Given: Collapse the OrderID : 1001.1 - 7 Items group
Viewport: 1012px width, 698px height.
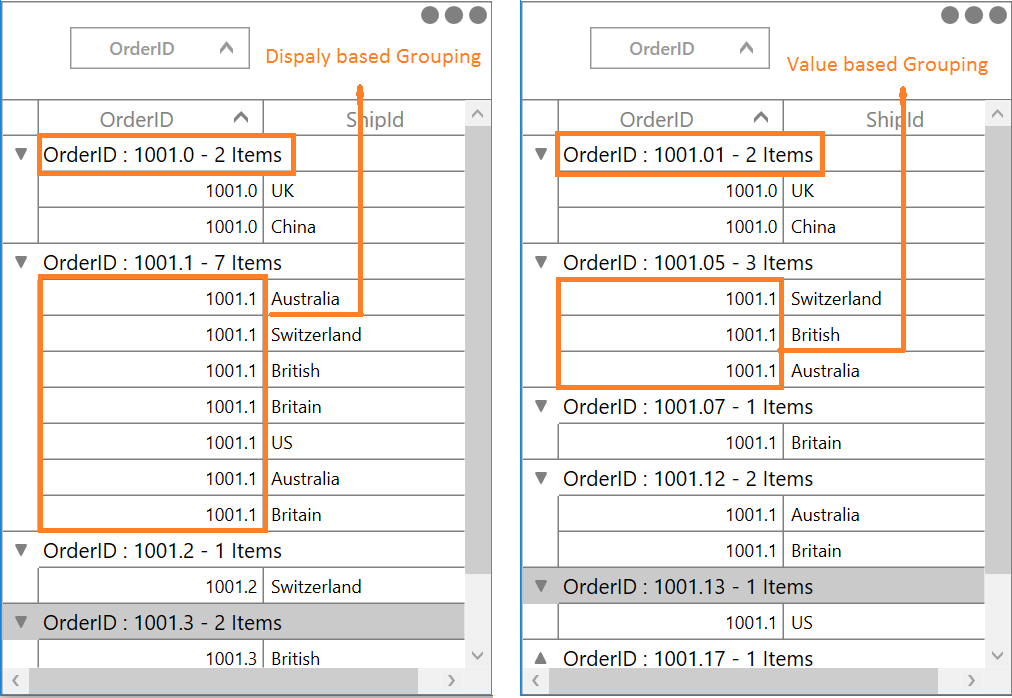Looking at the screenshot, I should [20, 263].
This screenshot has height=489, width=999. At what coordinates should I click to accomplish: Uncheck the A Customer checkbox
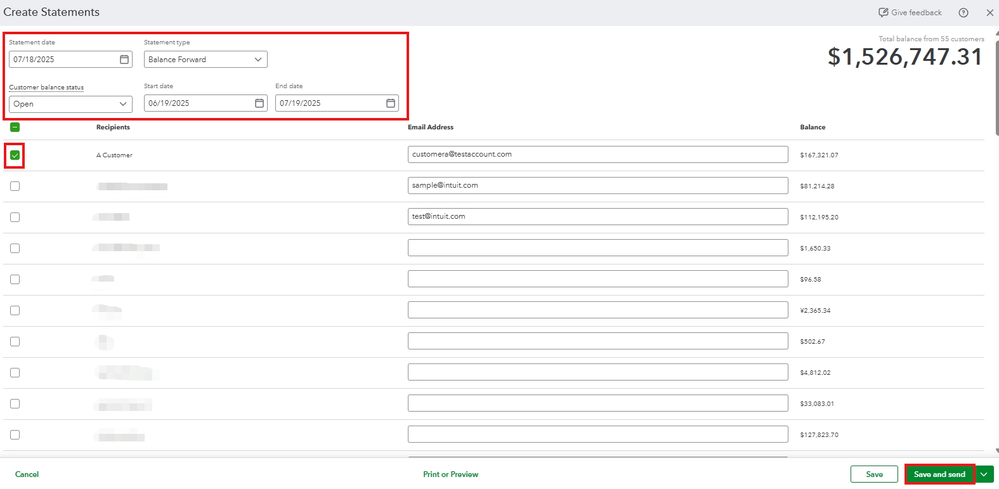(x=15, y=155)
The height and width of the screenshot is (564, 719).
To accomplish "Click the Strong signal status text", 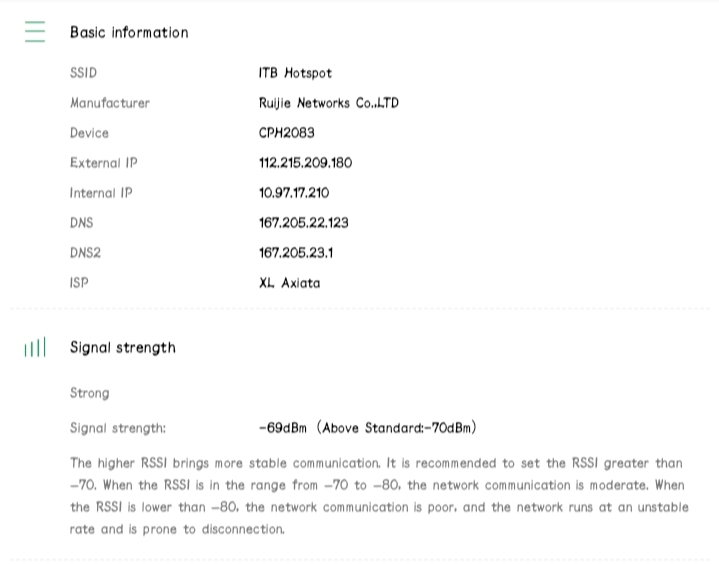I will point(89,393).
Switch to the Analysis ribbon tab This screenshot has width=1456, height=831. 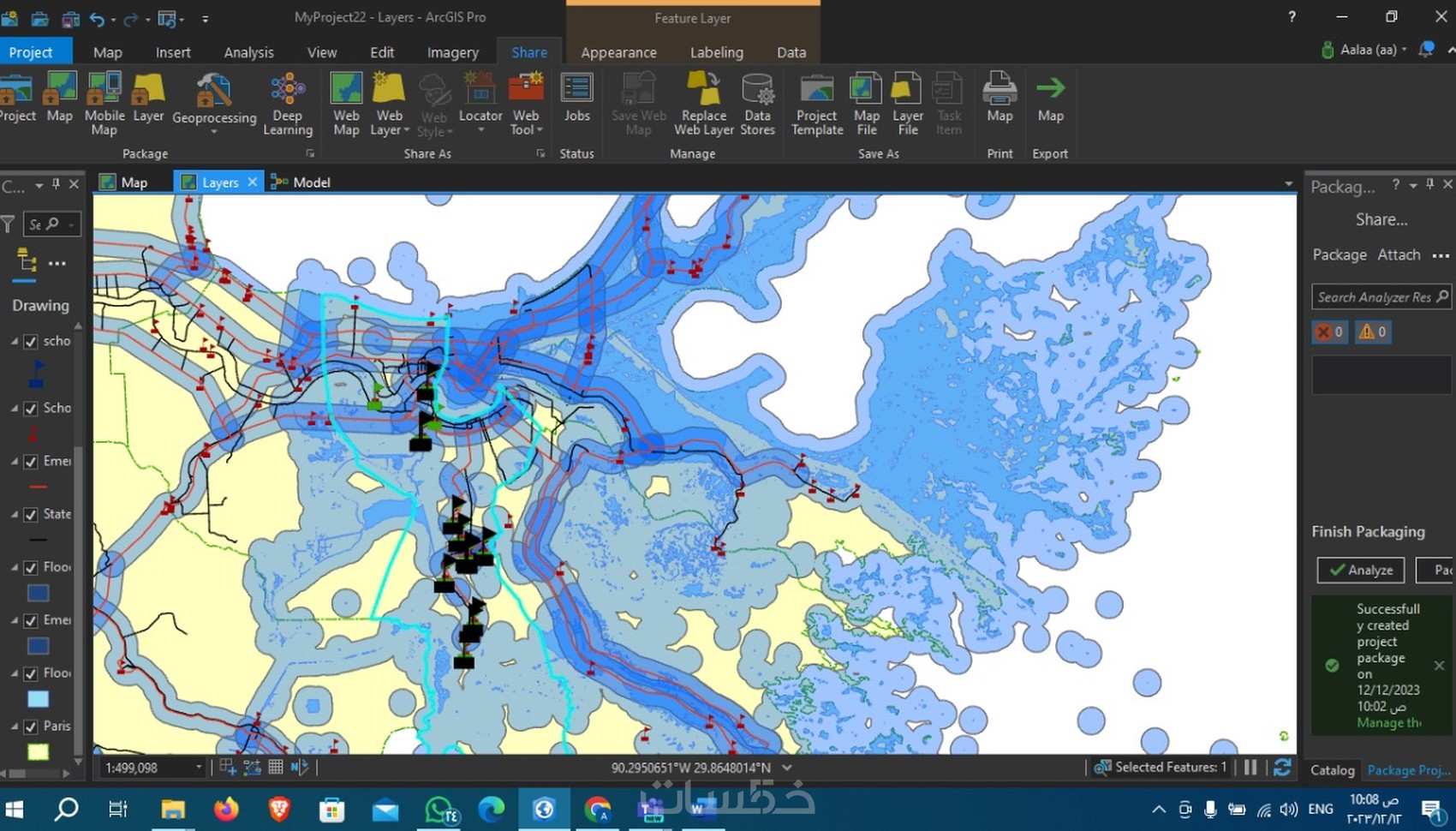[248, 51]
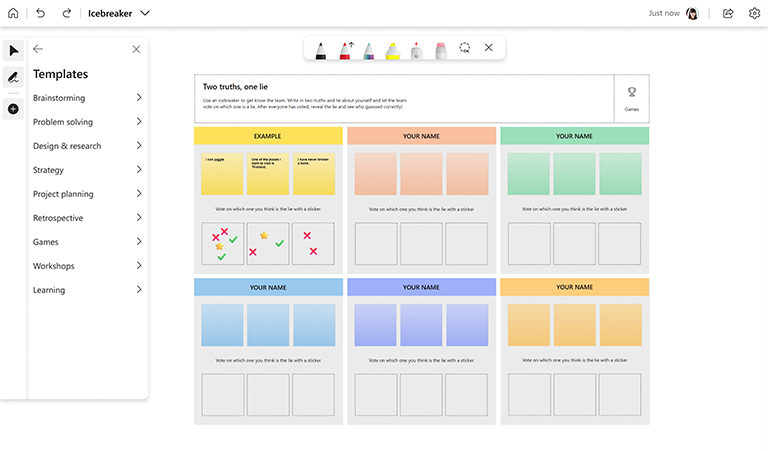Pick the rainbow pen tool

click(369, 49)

--

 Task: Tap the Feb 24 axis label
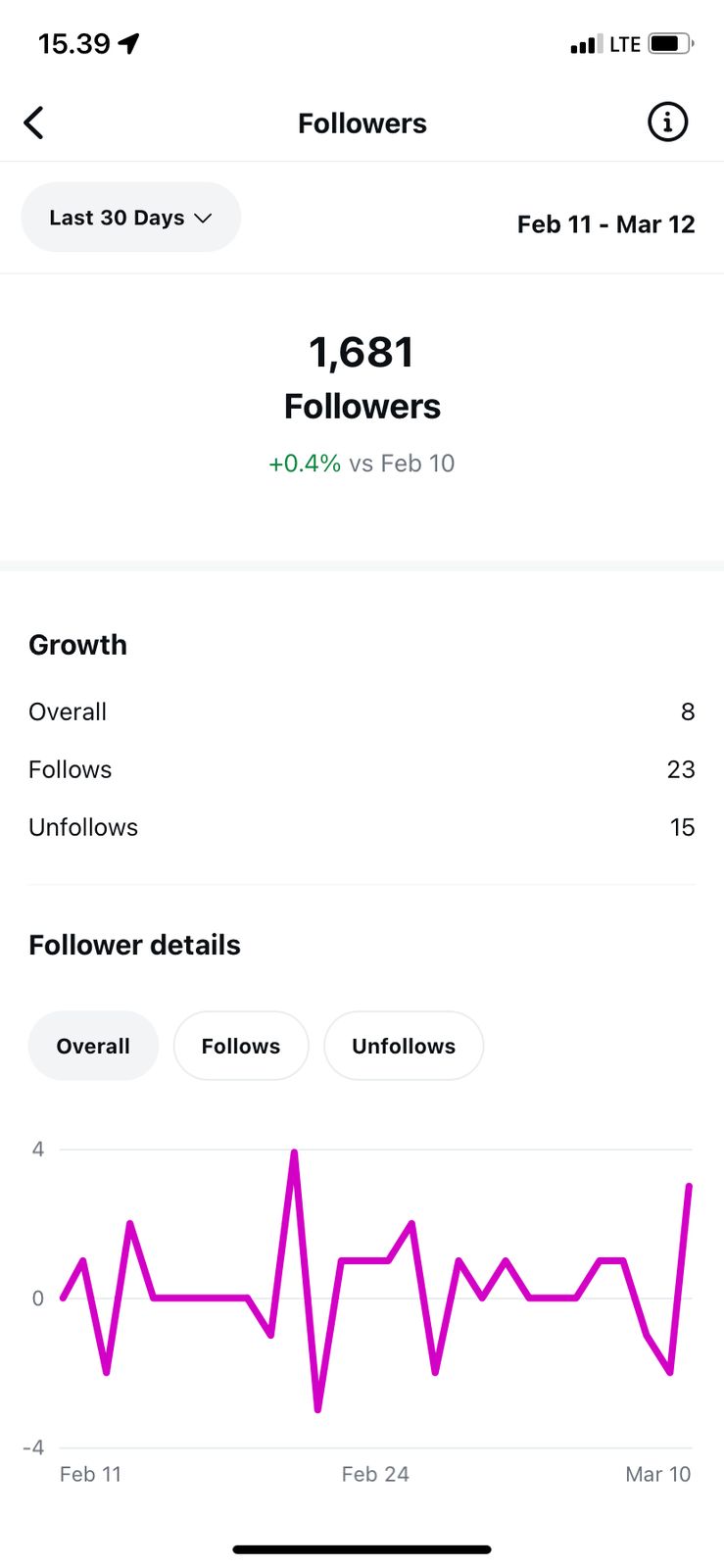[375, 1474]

...

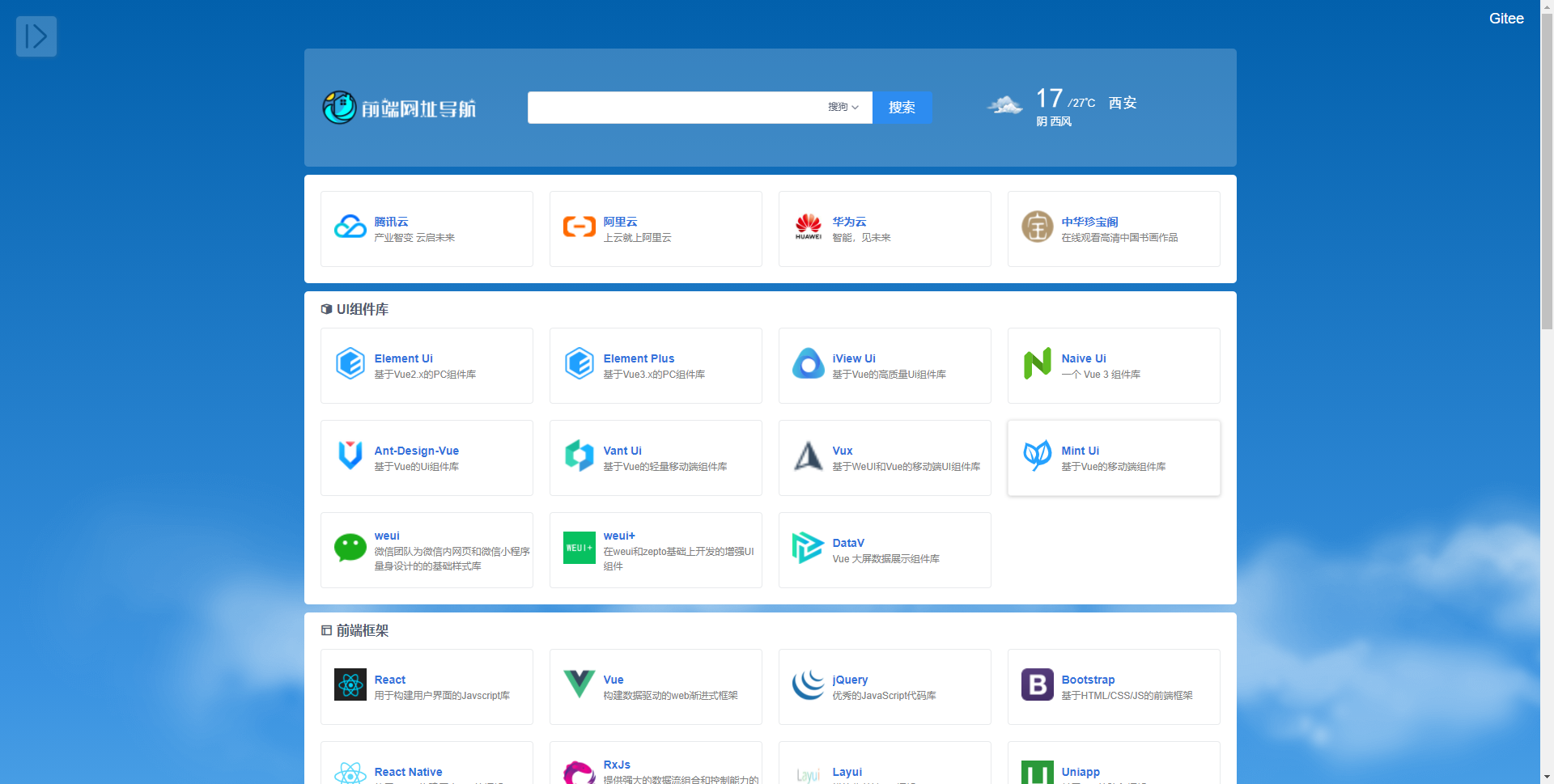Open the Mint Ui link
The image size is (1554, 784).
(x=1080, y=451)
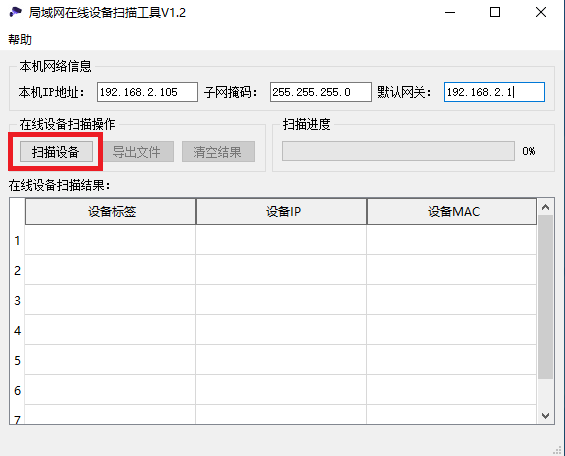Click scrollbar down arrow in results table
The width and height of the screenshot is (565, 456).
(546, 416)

DESCRIPTION OF THE TASK. Substitute "section" for "group" in the lines from the one with "Given: Collapse the" to the one with "Looking at the", changing nothing else. Reproduce only those lines and leave the pictures out.

FINISHED EXERCISE.
Given: Collapse the OrderID : 1001.1 - 7 Items section
Viewport: 1012px width, 698px height.
Looking at the screenshot, I should [20, 263].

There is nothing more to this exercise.